Search today is less about keywords and more about entities as is made clear (again) in this examination by Barbara Starr of Google patents.
Structured Data & The SERPs: What Google’s Patents Tell Us About Ranking In Universal Search (Search Engine Land, May 29)
Google packs into search results knowledge panels, answers, images. Much of this derives from use of structured data and identification of entities involved. One patent quoted notes that, “In some implementations, search results are retrieved from a data structure. In some implementations, the data structure also contains data regarding relationships between topics, links, contextual information, and other information related to the search results that the system may use to determine the ranking metrics.”
Starr describes with examples four entity-specific metrics. “The patent provides strong evidence that semantic web technology is being used as background context for the definitions of the metrics and the environment in which they are framed.”
Lastly, we learn that thare are “different algorithms for different screen areas”; ie., different displays for different devices.
Google explains in this patent a prototype for surfacing content from structured databases.
How Google May Index Deep Web Entities, by Bill Slawski, SEO by the Sea (April 5)
Bill Slawski presents this takeaway
If you’ve been looking for a connection between the SEO of web-page Crawling, and the use of Data from sources like Knowledge-bases, this paper describes such a connection – using data from a knowledge-base such as freebase to query the content of a deepweb database, such as an ecommerce site where content doesn’t surface to be crawled unless it is queried first.
Microsoft identifies entities and expands on them to improve Bing search results – or so it seems from this patent – “Query Expansion, Filtering and Ranking for Improved Semantic Search Results Utilizing Knowledge Graphs”.
How Bing May Expand Queries Based Upon Finding Entities Within Them, Bill Slawski, SEO by the Sea (April 3)
“The patent is telling us that it might provide improved search results by expanding queries using information about entities involved.”
Search engines today – especially Google and Bing – seek to identify entities and their relationships. This posting distinguishes between implicit and explicit entities. Explicit is known from structured markup; implicit is inferred from the text on the page.
Demystifying The Knowledge Graph, Barbara Starr, Search Engine Land (Sep 2)
Posting has advice for SEO people for optimizing their pages for recognition by the Knowledge Graph.
Semantic search technology is being employed by search engines to produce better answers. Semantic means meaning – to respond to the meaning of the query rather than the exact words. This deployment has been gradual, and mostly (it seems) is directed to helping us shop. This article by Barbara Starr
Is Google Hijacking Semantic Markup/Structured Data? (Search Engine Land, Jan 17) together with her earlier piece, How Search & Social Engines Are Using Semantic Search– provides background and explanation.
Some of the pieces for us to understand are:
- “Semantic Search, as it is used in current parlance is essentially the notion of using or exploiting metadata to improve search on documents. In the case of search engines, it more explicitly refers to embedding metadata in HTML5 (using semantic markup, the formats or HTML5 syntax currently supported by the search engines: RDFa Lite and microdata).”

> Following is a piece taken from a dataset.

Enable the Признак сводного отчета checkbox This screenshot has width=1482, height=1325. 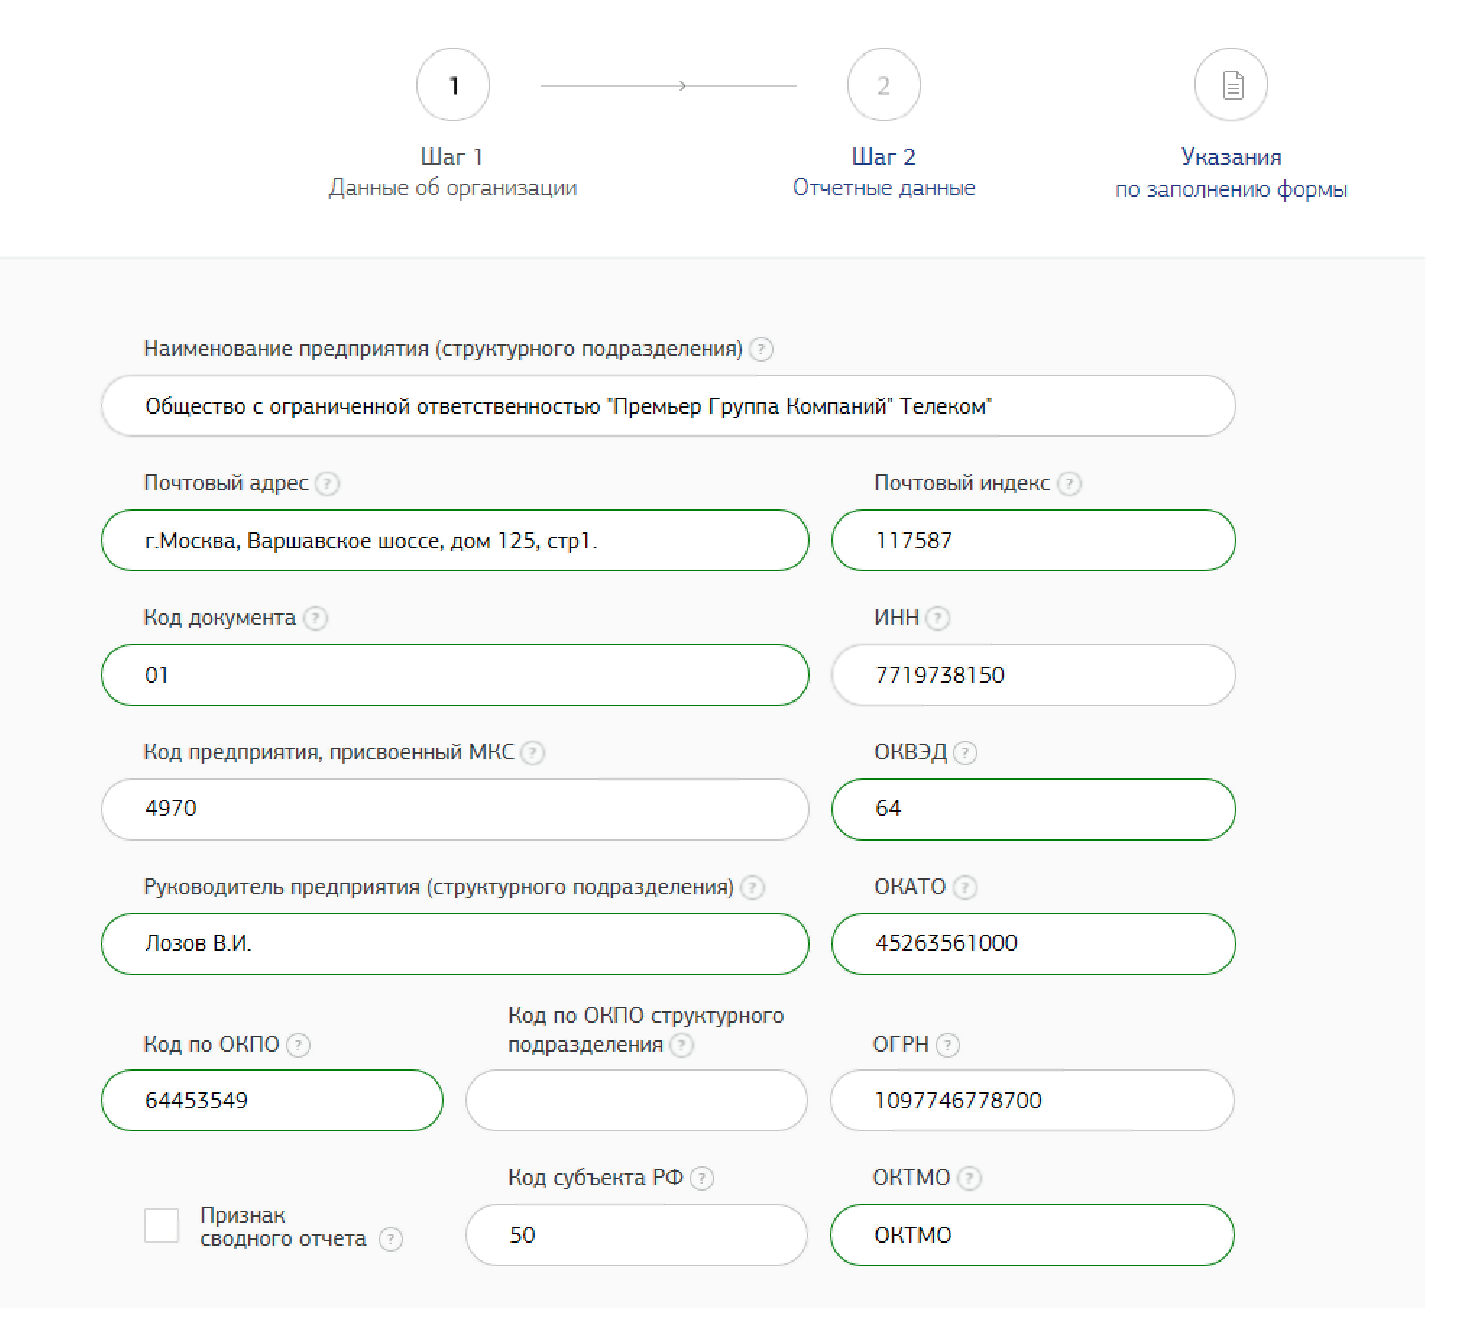[x=162, y=1225]
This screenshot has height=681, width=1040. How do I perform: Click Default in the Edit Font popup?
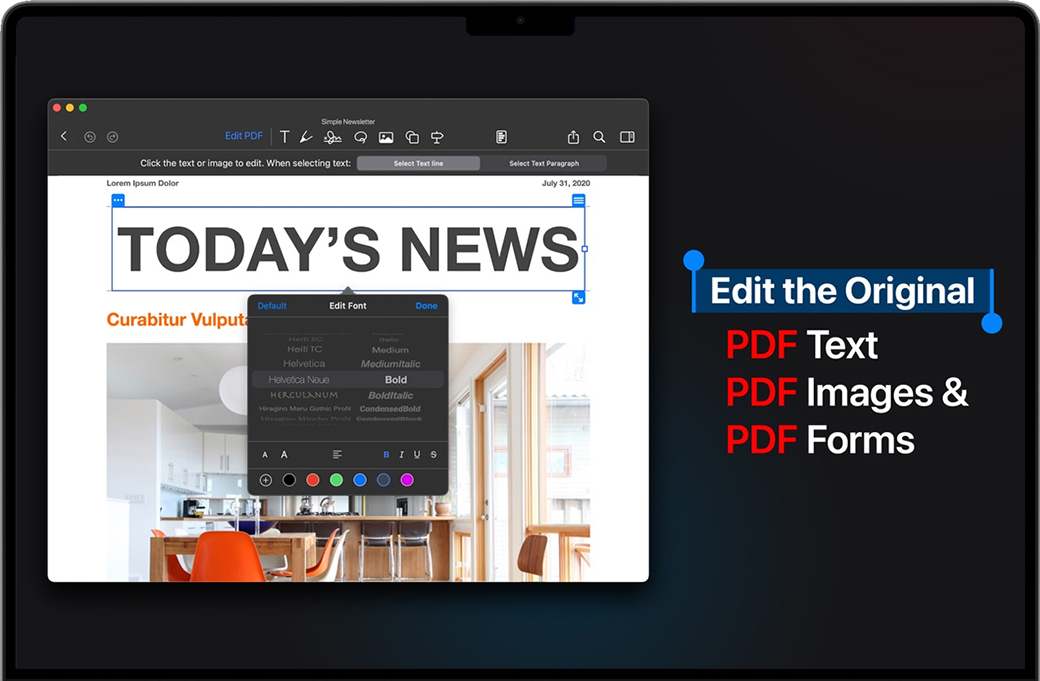click(272, 306)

- Support by Bing, Google, and Yahoo for Schema.org as as a “set of schemas for structured data markup on web pages”.
- With schema.org came more use of rich snippets to enhance display, especially useful to merchants to provide detailed product information.
- Google’s Knowledge Graph that pulls in information from Freebase, Wikipedia, CIA World Book in answer to queries that seem suitable for facts and aggregations of information or reference – mostly people and places.